* _About this exercise_:
Each entry must be given again exactly; images do not belong in the copy.

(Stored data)

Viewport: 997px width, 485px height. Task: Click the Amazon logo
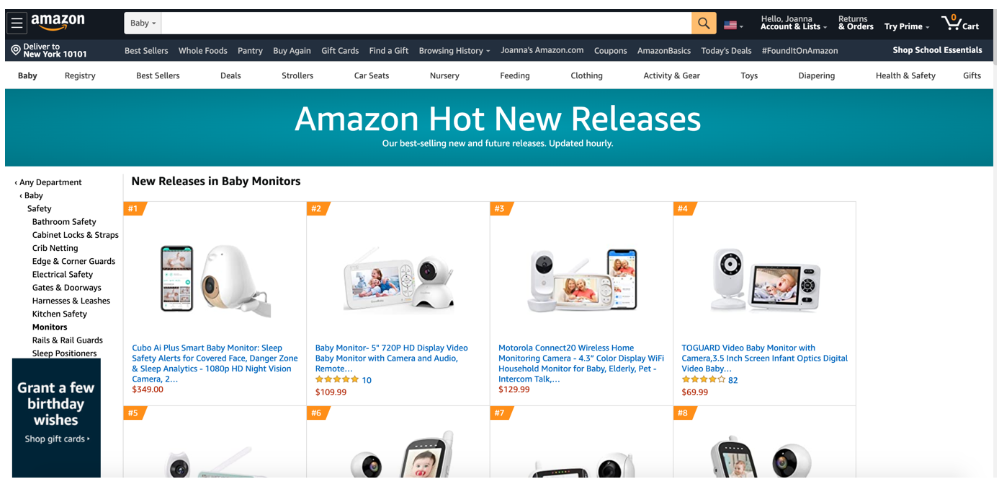click(58, 23)
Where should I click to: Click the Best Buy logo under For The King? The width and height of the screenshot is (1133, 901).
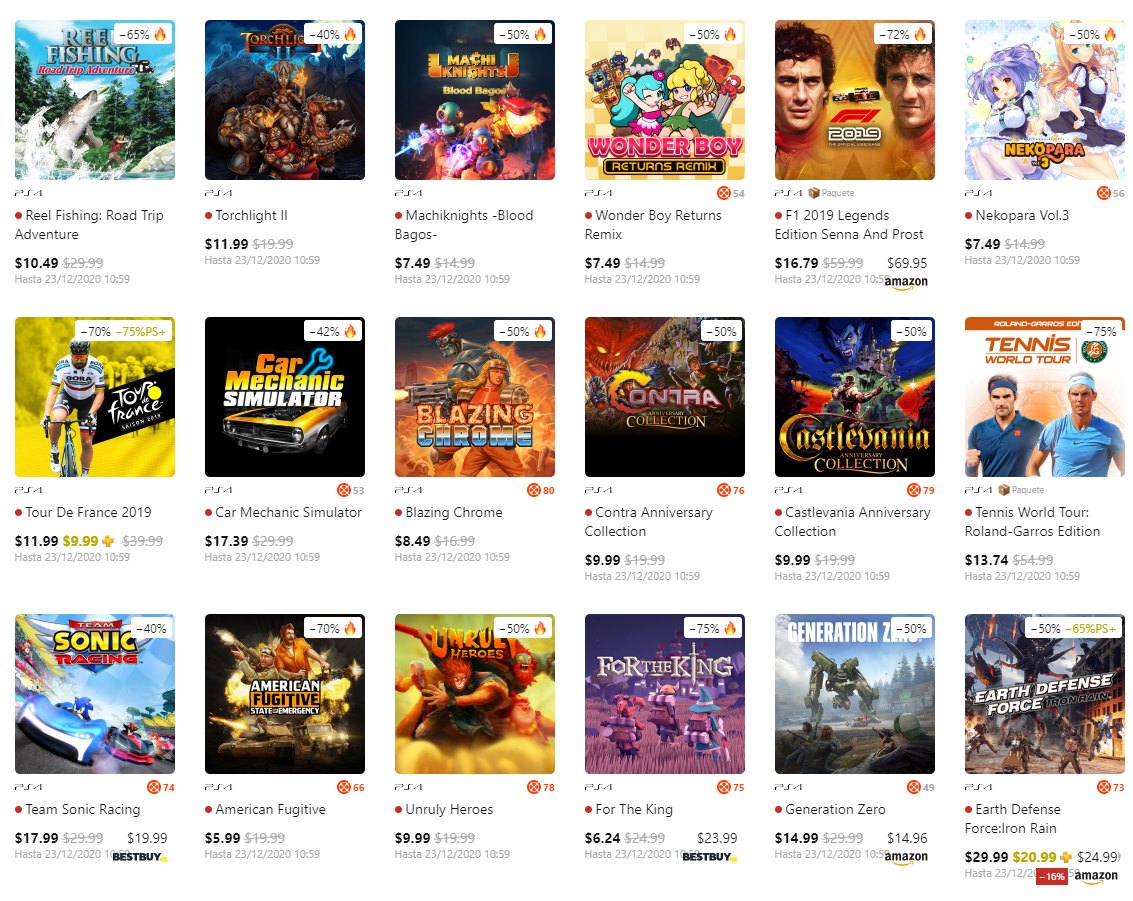coord(709,857)
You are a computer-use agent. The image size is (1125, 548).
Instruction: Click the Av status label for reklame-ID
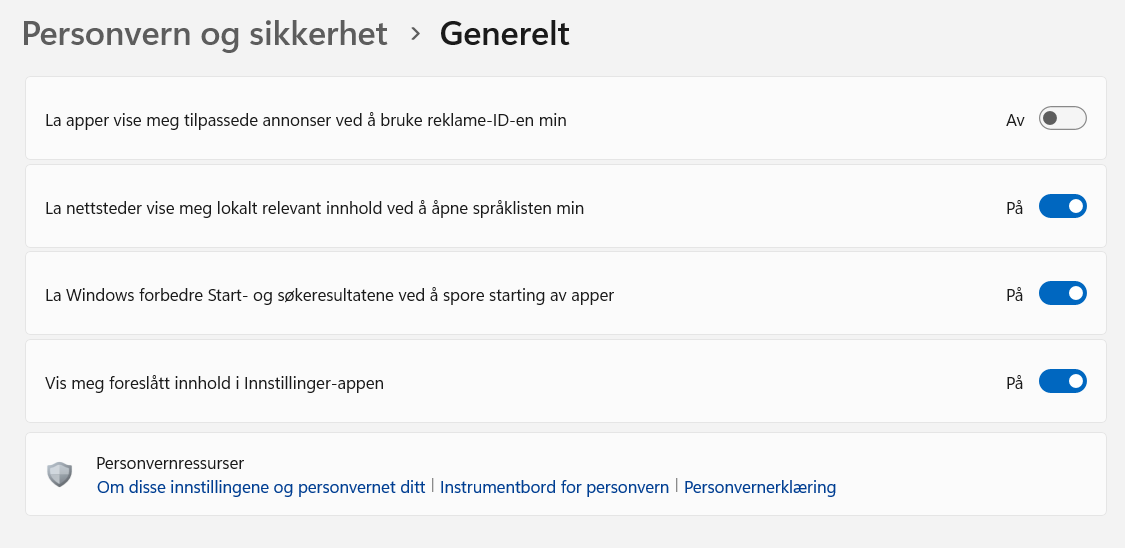tap(1015, 120)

* _Output for this exercise_:
Viewport: 997px width, 485px height. Task: Click the Amazon logo
click(58, 23)
Where should I click to: Click the Best Buy logo under For The King? The width and height of the screenshot is (1133, 901).
coord(709,857)
You are a computer-use agent. The image size is (1125, 548).
Instruction: Click the Av status label for reklame-ID
tap(1015, 120)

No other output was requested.